[pgpool-general: 6062] Re: "health check timer expired" on local machine

Bud Curly psyckow.prod at gmail.com
Fri Apr 27 23:48:04 JST 2018


So I have reduce timeout to 2 seconds each like this :
*health_check_timeout* = 2
*connect_timeout* = 2000

The problem seems to appears more frequently (two times since I made the
update, 4 hours ago). Same logs on pgpool and postgresql and same condition
(~5 insert / seconds) during the problem.

On pgpool :

2018-04-27 16:26:27: pid 5983:LOG:  failed to connect to PostgreSQL server
on "x.x.x.x:xxxx" using INET socket
2018-04-27 16:26:27: pid 5983:DETAIL:  health check timer expired
2018-04-27 16:26:27: pid 5983:ERROR:  failed to make persistent db
connection
2018-04-27 16:26:27: pid 5983:DETAIL:  connection to host:" x.x.x.x:xxxx"
failed
2018-04-27 16:26:27: pid 5983:LOG:  health check failed on node 0
(timeout:1)
2018-04-27 16:26:27: pid 5983:LOG:  received degenerate backend request for
node_id: 0 from pid [5983]
2018-04-27 16:26:27: pid 5949:LOG:  Pgpool-II parent process has received
failover request
2018-04-27 16:26:27: pid 5949:LOG:  starting degeneration. shutdown host
x.x.x.x (xxxx)
2018-04-27 16:26:27: pid 5949:LOG:  Restart all children

On PostgreSQL :

2018-04-27 16:26:32.079 CEST [30525] LOG:  trigger file found:
/var/lib/postgresql/9.6/main/trigger
2018-04-27 16:26:32.079 CEST [30527] FATAL:  terminating walreceiver
process due to administrator command
2018-04-27 16:26:32.080 CEST [30525] LOG:  invalid record length at
3/32229D10: wanted 24, got 0
2018-04-27 16:26:32.080 CEST [30525] LOG:  redo done at 3/32229CE8
2018-04-27 16:26:32.080 CEST [30525] LOG:  last completed transaction was
at log time 2018-04-27 16:26:27.093816+02
2018-04-27 16:26:32.090 CEST [30525] LOG:  selected new timeline ID: 98
2018-04-27 16:26:32.215 CEST [30525] LOG:  archive recovery complete
2018-04-27 16:26:32.230 CEST [30525] LOG:  MultiXact member wraparound
protections are now enabled
2018-04-27 16:26:32.237 CEST [30524] LOG:  database system is ready to
accept connections
2018-04-27 16:26:32.238 CEST [31170] LOG:  autovacuum launcher started

On the master PostgreSQL, I set "*log_min_error_statement* = debug5" so if
there were a problem with PostgreSQL, I should have been noticed.
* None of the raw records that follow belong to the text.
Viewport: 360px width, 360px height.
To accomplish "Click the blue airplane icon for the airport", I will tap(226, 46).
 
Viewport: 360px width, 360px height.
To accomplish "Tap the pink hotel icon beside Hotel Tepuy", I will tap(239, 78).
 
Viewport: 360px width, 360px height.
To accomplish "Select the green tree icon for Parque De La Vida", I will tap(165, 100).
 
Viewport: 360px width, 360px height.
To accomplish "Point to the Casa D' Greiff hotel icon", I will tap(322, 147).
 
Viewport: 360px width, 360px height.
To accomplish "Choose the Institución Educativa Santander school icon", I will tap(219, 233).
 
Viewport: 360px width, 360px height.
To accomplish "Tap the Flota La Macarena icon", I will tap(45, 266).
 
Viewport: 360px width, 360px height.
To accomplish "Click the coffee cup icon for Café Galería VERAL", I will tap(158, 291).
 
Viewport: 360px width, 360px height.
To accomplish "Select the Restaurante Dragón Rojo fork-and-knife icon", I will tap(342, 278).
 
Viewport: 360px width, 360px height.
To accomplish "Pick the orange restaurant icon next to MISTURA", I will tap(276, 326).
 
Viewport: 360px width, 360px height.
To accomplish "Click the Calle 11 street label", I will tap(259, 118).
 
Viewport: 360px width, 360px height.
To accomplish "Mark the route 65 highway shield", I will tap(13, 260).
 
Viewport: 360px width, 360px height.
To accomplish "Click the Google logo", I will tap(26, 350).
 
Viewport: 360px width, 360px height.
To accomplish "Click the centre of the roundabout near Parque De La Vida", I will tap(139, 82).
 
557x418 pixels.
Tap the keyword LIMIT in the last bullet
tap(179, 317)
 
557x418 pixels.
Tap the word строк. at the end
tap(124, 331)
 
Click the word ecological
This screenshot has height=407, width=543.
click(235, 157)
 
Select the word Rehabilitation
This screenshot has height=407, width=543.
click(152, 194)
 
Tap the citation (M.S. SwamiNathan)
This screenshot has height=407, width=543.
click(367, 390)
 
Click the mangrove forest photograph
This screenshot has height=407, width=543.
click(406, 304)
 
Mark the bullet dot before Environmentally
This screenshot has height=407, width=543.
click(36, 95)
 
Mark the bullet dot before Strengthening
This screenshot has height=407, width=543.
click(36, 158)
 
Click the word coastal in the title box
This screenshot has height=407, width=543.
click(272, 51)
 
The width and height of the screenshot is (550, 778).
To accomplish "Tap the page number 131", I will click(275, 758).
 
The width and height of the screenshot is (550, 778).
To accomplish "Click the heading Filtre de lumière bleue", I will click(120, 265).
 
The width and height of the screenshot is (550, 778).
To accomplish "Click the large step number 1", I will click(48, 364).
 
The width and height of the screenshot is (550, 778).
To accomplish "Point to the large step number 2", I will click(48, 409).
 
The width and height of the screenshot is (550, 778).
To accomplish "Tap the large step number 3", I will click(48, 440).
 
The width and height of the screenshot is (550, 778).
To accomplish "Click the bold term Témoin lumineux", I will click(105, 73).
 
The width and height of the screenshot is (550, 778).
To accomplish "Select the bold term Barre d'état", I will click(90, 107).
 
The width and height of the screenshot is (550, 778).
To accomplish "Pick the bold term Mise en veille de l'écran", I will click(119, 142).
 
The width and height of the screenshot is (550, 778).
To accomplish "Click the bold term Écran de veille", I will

There is nothing weird on tcp paquets while I was monitoring.

I also monitored network connection with a looped ping x.x.x.x (public
address) from the machine, there is no variation in delays during the
problem...

I though a second it could be linked to my number of pool connection
allowed on pgpool and on the backend, because of the connection monopolized
by the health_check process :

- On pgpool :

num_init_children = 30
max_pool = 3

- On the postgreSQL master :

max_connections = 100

I tried to increase these settings, this change nothing...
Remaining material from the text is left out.